Por consiguiente, toda doctrina del sacerdocio debería empezar y acabar en Cristo. Así es como lo hace la doxología en Apocalipsis 1:5-6. Primero, Juan señala a la obra de Cristo como sumo sacerdote: “Al que nos amó, y nos lavó de nuestros pecados con su sangre (…)” Esto es una referencia a que él es tanto el sacerdote que ofrece el sacrificio como la víctima del mismo, cuya sangre se derrama.
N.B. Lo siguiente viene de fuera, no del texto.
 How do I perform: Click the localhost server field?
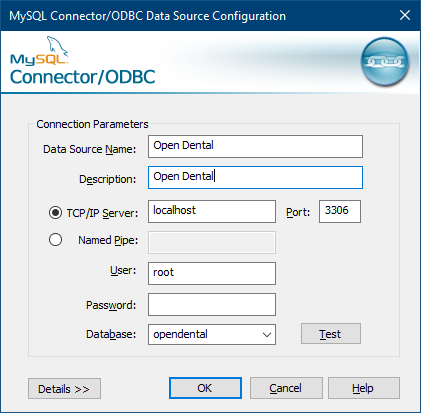(x=212, y=211)
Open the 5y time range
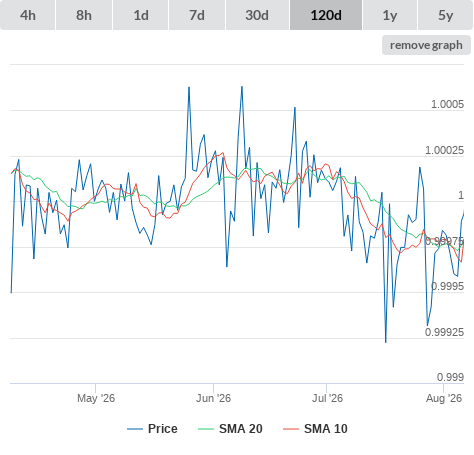This screenshot has height=455, width=474. point(446,15)
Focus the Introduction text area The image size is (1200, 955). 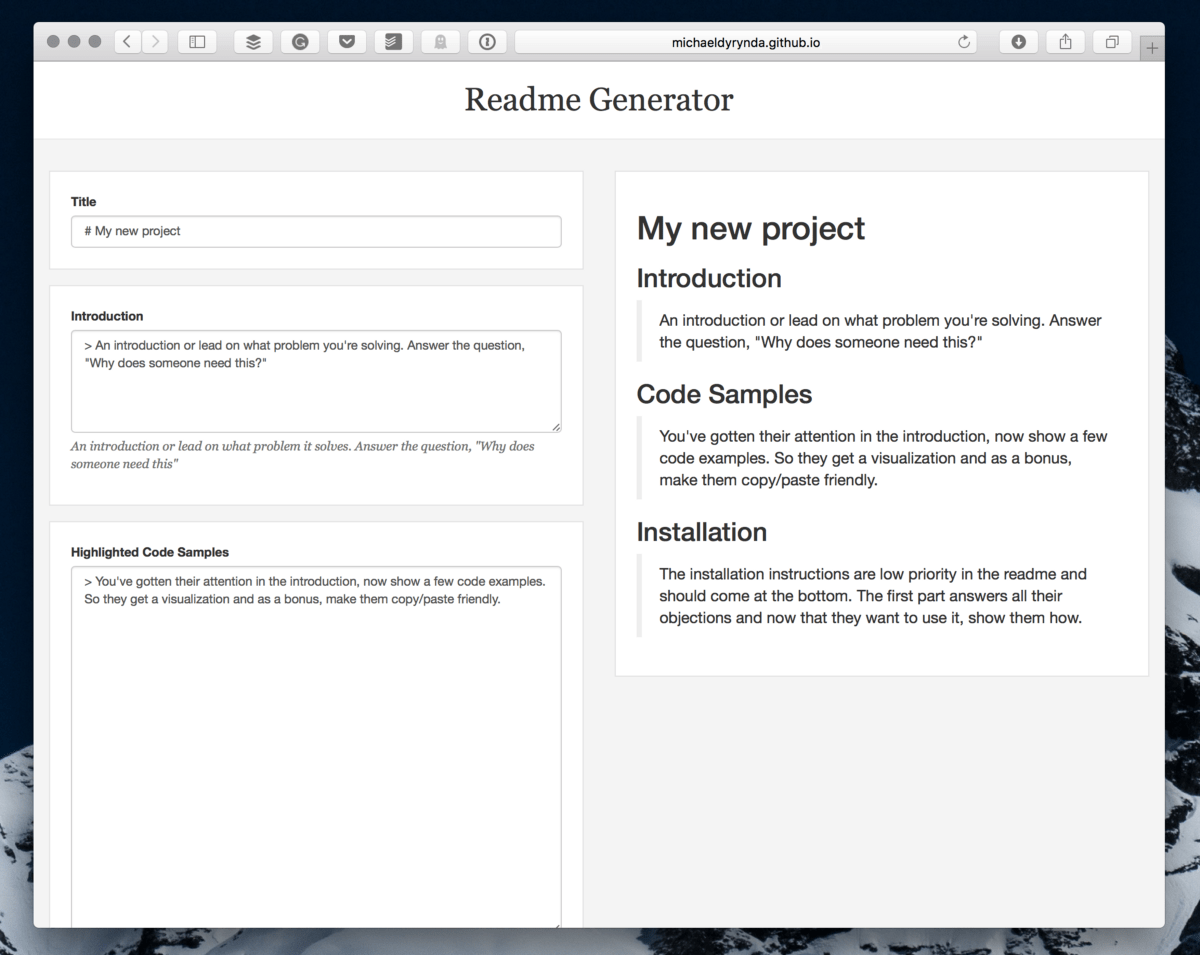click(316, 390)
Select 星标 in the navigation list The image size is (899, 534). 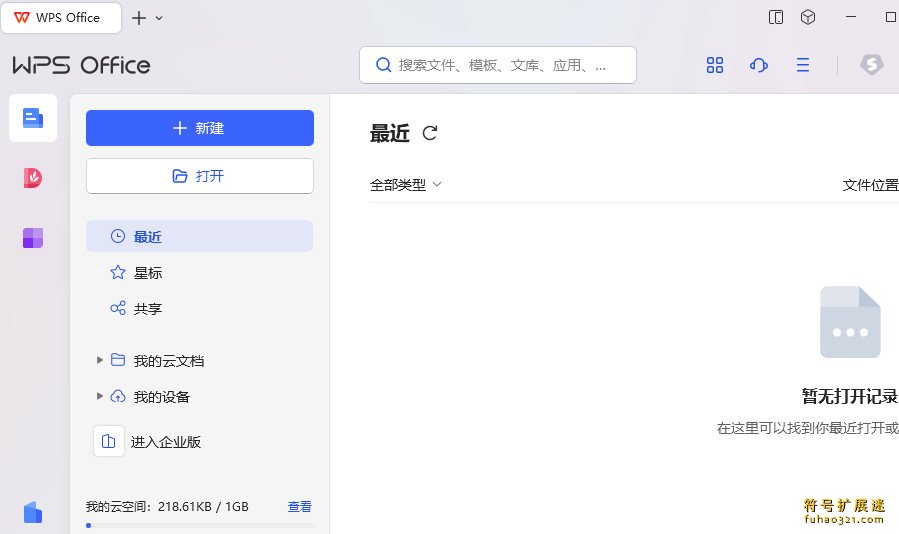tap(147, 273)
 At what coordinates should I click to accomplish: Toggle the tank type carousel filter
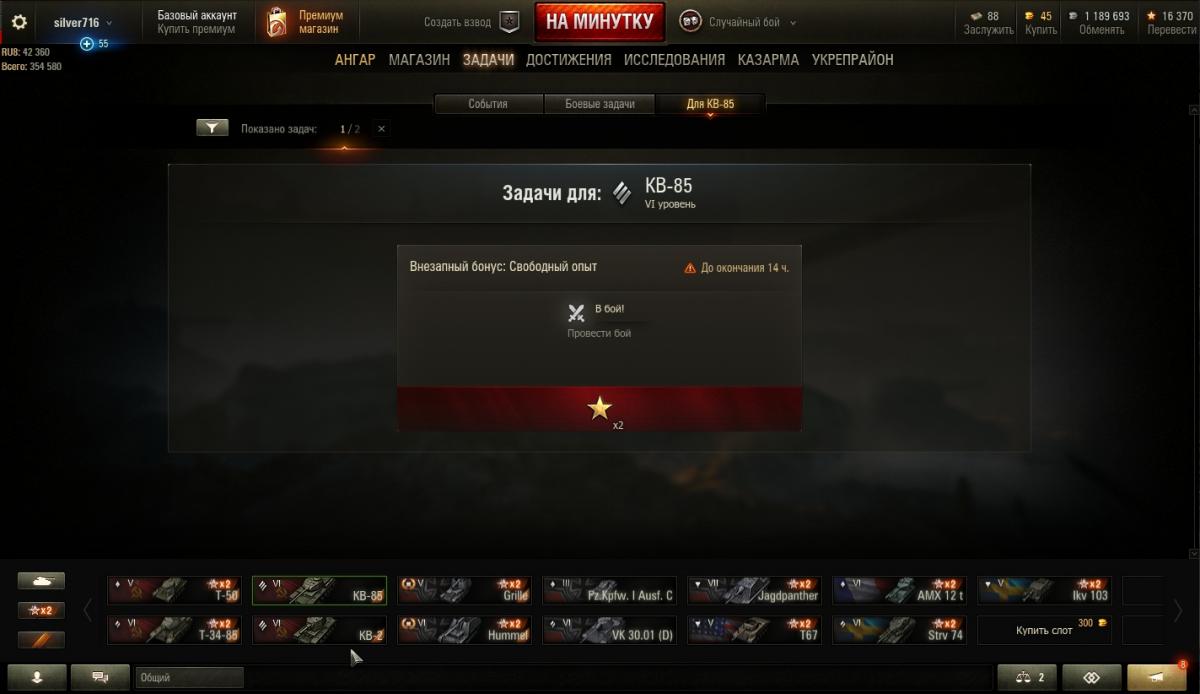[41, 580]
Él mismo, en su propia persona, cumplió el ritual completo del Día de la Expiación. Solamente sobre ese fundamento se nos describe como «reino de sacerdotes». A nosotros, simplemente se nos capacita para compartir en el sacerdocio de Cristo, de la misma manera que, siendo un reino, compartimos su gobierno sobre los reyes de la Tierra (versículo 5). Además, nuestro papel sacerdotal es colectivo, como reino o, como lo expresa Pedro, «real sacerdocio». A la iglesia se le concede participar en lo que hace Cristo gracias a su unión con él. Apocalipsis fue dirigido concretamente a las siete iglesias de Asia Menor, no a individuos. Por lo tanto, debemos aprender a pensar en el sacerdocio de la iglesia, antes que en el de todos los creyentes.

Cuando lo hagamos, hemos de tener cuidado de recordar que es un sacerdocio que existe sólo en Cristo, en el que a la iglesia se le ha dado participar. Al individuo se le considera solamente dentro del contexto de Cristo. El o la creyente no deben contemplarse solo como individuos. No existe la más mínima justificación bíblica para pensar en términos de un colectivo de creyentes individuales. Esto es nominalismo. En lugar de eso, debemos pasar de Cristo a lo colectivo (la iglesia), y es ahí, solamente ahí, donde encaja el individuo. Entendiendo esto, el oficio en la iglesia puede entenderse como una manera de participar de la obra sacerdotal de Cristo que se concede a la iglesia, y no como una intrusión en la igualdad de todos los creyentes individuales.